Im currently following the following GitHub for guidance on storing user data from ASP.Net Identity into Mongo: https://github.com/g0t4/aspnet-identity-mongo . With a basic proof of concept, I have been able to successfully store user data. The current issue that I am facing is my application requires two types of users (both will be stored to the same Mongo collection).

For simplicity, we can call the users A and B. Both A and B are setup as models and have their own properties. My initial idea was to setup both A and B as derived classes of ApplicationUser (see the IdentityModels.cs file in the referenced repo).

Registration into my application worked perfectly with this architecture and JSON documents were posted/stored into my MongoDB. The issue is when I try to login. Upon posting, I get the server error:

Element does not match any field or property of class Models.ApplicationUser

The error goes away when I put all of model A's elements into ApplicationUser; however, this leaves the issue of model B not being accounted for.

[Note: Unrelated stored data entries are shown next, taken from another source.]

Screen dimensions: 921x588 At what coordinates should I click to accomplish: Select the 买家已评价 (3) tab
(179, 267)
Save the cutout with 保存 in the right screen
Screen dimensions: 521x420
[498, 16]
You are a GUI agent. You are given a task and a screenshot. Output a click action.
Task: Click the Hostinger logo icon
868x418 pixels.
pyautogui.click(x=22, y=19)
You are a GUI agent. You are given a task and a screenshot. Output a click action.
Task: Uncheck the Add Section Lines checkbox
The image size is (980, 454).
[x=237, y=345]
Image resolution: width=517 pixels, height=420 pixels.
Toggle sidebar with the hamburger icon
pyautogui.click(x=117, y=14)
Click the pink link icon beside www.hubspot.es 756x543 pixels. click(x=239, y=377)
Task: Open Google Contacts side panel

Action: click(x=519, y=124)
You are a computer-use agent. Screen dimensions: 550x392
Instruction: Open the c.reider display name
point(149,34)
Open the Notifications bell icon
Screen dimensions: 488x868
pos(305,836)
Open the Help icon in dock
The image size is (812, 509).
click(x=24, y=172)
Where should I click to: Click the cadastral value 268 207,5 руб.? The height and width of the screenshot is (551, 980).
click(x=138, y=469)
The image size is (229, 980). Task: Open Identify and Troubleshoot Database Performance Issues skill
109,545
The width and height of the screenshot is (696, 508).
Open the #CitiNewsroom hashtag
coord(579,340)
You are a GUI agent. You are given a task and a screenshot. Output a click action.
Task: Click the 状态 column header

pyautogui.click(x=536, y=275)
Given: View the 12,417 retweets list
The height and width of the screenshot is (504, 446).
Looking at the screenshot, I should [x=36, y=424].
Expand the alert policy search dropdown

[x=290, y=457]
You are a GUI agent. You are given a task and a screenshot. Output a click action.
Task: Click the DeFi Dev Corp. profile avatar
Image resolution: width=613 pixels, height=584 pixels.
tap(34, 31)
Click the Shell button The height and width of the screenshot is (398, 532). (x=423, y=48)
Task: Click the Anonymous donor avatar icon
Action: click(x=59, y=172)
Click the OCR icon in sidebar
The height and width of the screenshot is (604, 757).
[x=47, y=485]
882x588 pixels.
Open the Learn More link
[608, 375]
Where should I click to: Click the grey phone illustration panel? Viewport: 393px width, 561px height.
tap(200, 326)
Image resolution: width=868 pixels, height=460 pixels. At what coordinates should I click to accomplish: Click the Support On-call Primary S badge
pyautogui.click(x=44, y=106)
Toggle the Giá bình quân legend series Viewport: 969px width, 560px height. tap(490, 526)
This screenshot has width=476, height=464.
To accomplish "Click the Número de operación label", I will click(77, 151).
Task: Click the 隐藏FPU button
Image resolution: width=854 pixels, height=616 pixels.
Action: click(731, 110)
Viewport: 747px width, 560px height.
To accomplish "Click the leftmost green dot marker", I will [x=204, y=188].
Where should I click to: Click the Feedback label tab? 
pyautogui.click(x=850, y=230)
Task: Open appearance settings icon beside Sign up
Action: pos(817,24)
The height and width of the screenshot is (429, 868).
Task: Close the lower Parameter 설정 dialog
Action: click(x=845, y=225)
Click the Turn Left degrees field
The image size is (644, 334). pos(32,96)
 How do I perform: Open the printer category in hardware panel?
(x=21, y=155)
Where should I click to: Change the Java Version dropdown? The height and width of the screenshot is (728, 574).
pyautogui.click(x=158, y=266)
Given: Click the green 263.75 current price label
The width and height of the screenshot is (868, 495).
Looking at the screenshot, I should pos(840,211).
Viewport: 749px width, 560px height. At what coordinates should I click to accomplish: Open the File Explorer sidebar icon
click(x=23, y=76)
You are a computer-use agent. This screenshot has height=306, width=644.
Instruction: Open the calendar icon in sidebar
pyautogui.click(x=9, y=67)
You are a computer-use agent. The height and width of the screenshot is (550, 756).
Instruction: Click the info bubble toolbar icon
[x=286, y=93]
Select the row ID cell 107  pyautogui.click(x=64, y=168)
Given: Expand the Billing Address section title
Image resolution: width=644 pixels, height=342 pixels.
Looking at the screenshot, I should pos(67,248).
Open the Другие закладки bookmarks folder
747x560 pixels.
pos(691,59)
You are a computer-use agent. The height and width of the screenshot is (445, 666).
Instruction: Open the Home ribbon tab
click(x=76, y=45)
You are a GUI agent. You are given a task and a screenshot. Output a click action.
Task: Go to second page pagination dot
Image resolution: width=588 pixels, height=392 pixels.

As such, I wanted to ask what the best path would be for me to take with this? Some ideas I was batting around involved creating two unique UserManagers, using one large JSON document with all elements (seems kinda unorganized), or perhaps using one UserManager with an adapter for the two models?

The way you've set this up is fine, and the way it should be. The problem seems to be in how Mongo handles the inheritance, although you'd still have a different but equally problematic issue with something like SQL Server.

In short, what seems to be happening here is that you're essentially upcasting UserA / UserB to ApplicationUser , but since the JSON includes properties from those derived classes, which ApplicationUser doesn't, Mongo is choking on it. The solution is to use multiple UserManager s. It's a generic type that takes a TUser type param. The default implementation is UserManager<ApplicationUser> , but that assumes everything is an ApplicationUser . If you have derived user types, then you need to use type-specific UserManager<TUser> instances for those, ie UserManager<UserA> and UserManager<UserB> .

FWIW, the problem you'd experience with another data store is that the type that is saved is what determines the value of the Discriminator column added to instantiate the right type with queries. Even if you're creating UserA , for example, if you use an instance of UserManager<ApplicationUser> , it will be upcast to ApplicationUser and saved as ApplicationUser , not UserA . This is similar to what's happening in your Mongo setup, but something like SQL Server would accept it happily (although your data would then be messed up), whereas Mongo is erroring out.

Long and short, always use a UserManager<TUser> instance that's specific to the user type you're working with.